**THE REQUEST:** Retype the rows from the very first one through the line containing "click(x=293, y=129)", inclusive, and omit the pictures.

[Rows for locating described items]

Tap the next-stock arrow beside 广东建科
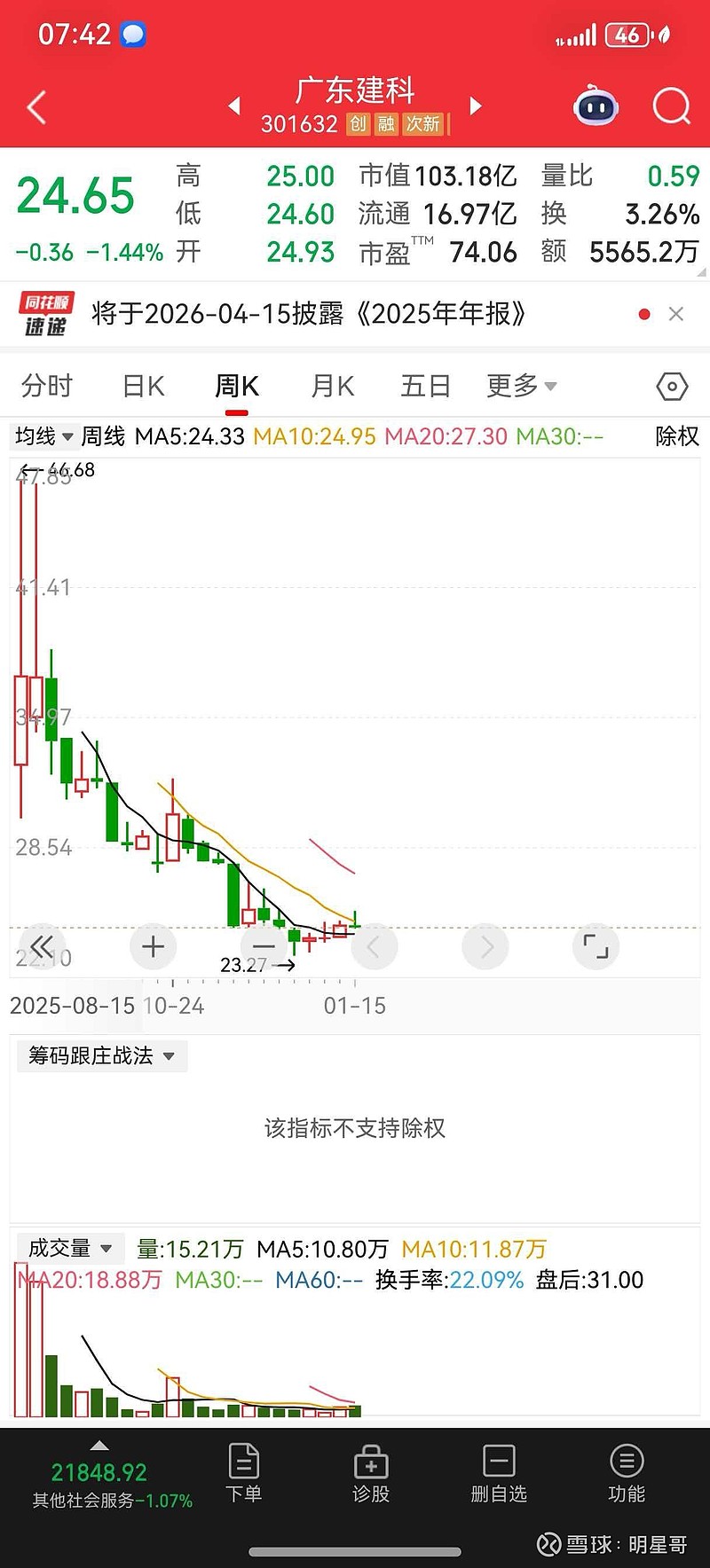710x1568 pixels. point(477,106)
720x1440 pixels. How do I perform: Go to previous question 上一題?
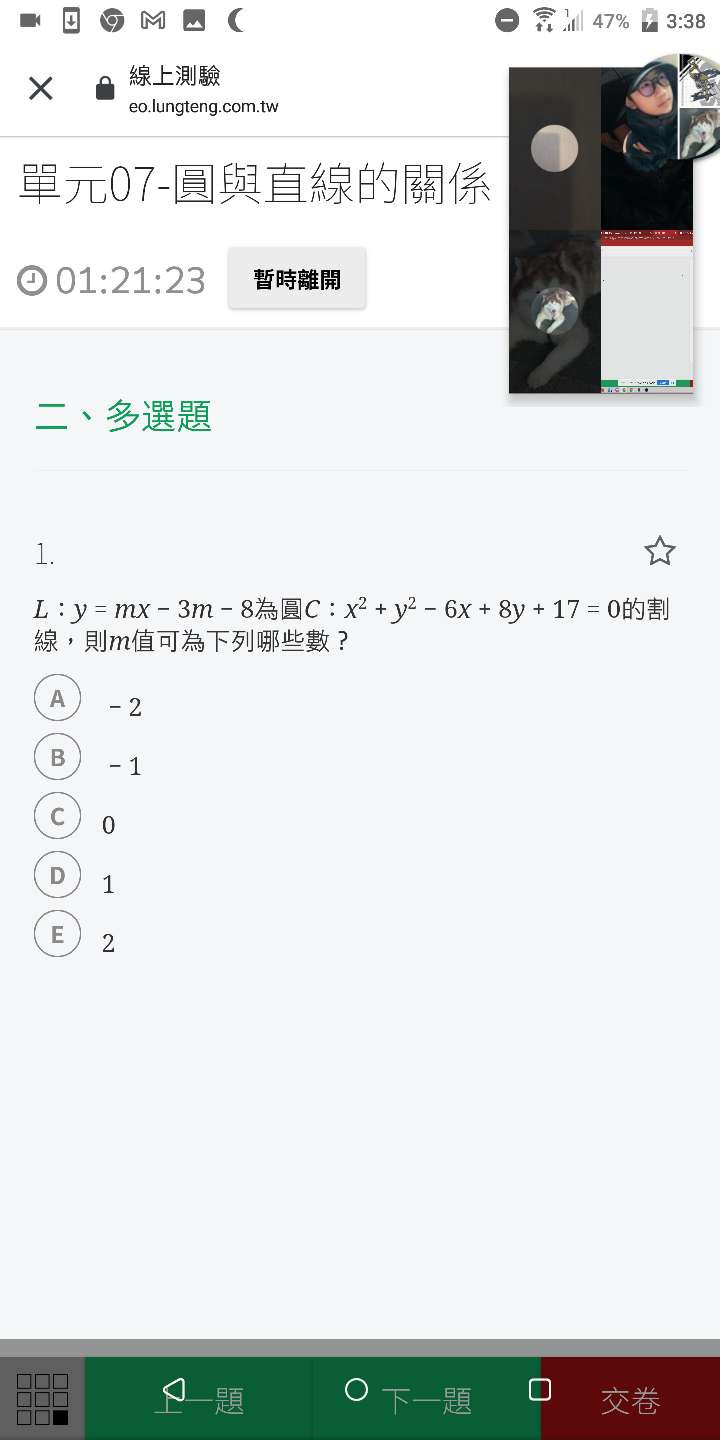pyautogui.click(x=199, y=1399)
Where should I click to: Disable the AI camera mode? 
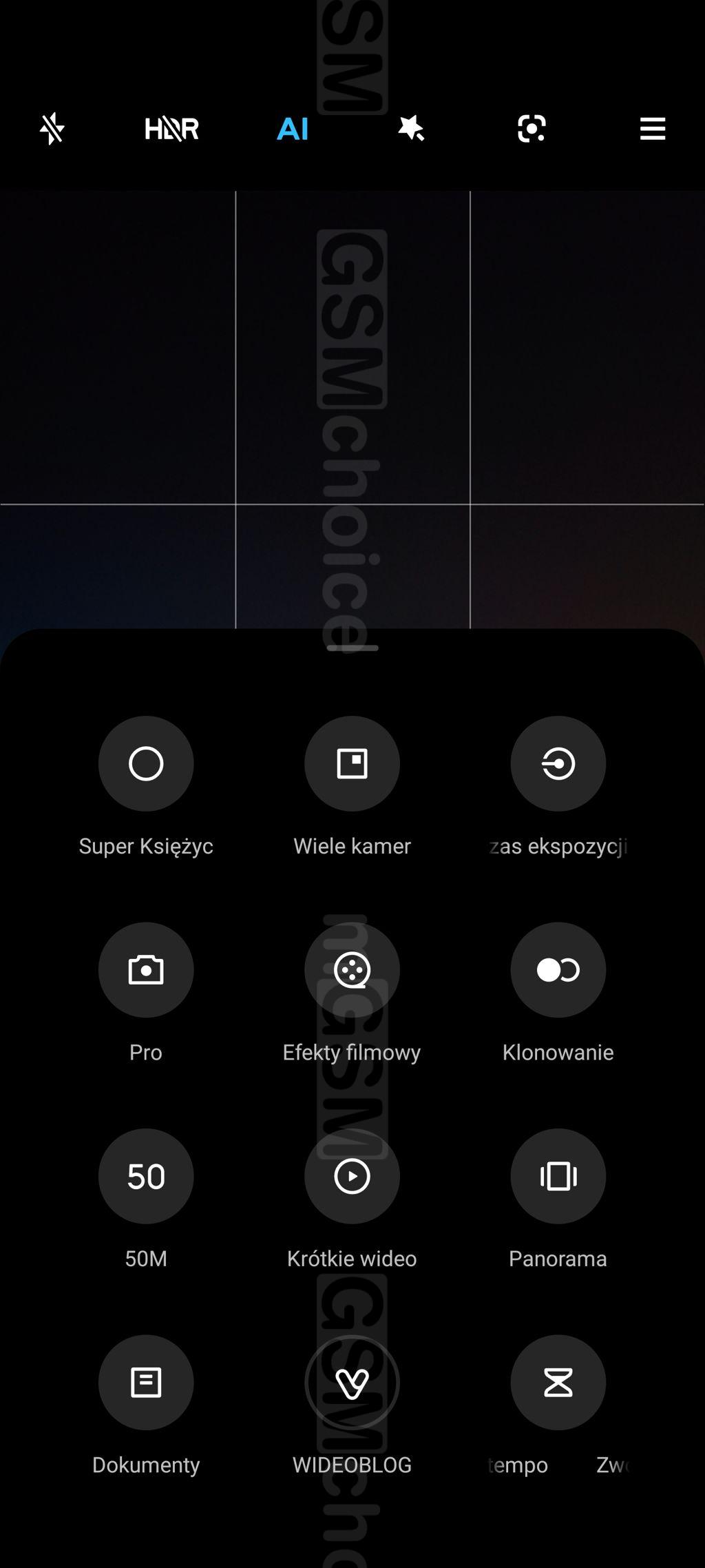click(x=293, y=129)
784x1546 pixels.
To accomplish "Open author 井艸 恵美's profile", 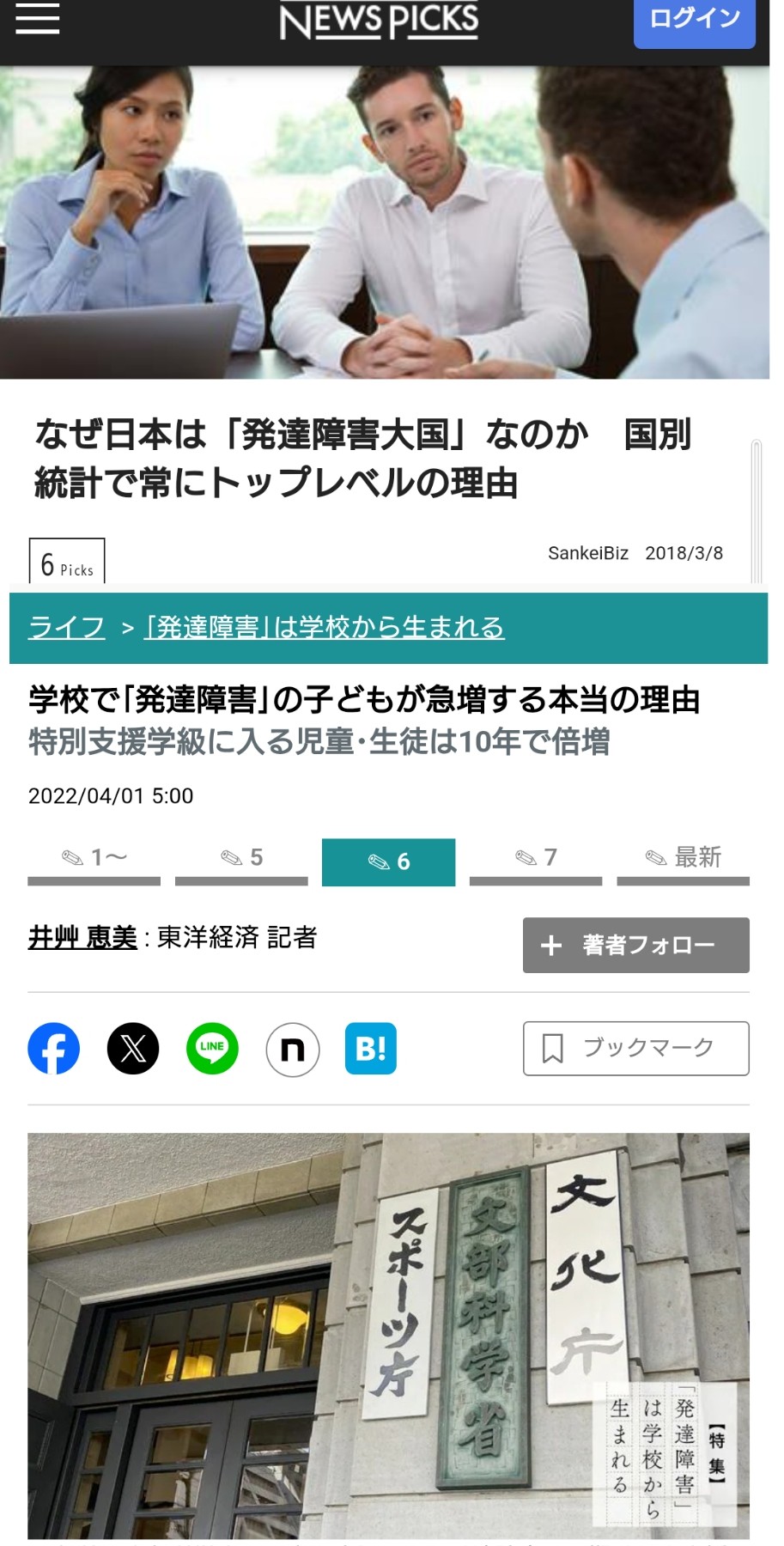I will (x=82, y=937).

**EXERCISE ANSWER:**
Tap the next-stock arrow beside 广东建科
710x1568 pixels. point(477,106)
720x1440 pixels. How do I perform: Go to previous question 上一題?
pyautogui.click(x=199, y=1399)
Where should I click to: Disable the AI camera mode? 
click(x=293, y=129)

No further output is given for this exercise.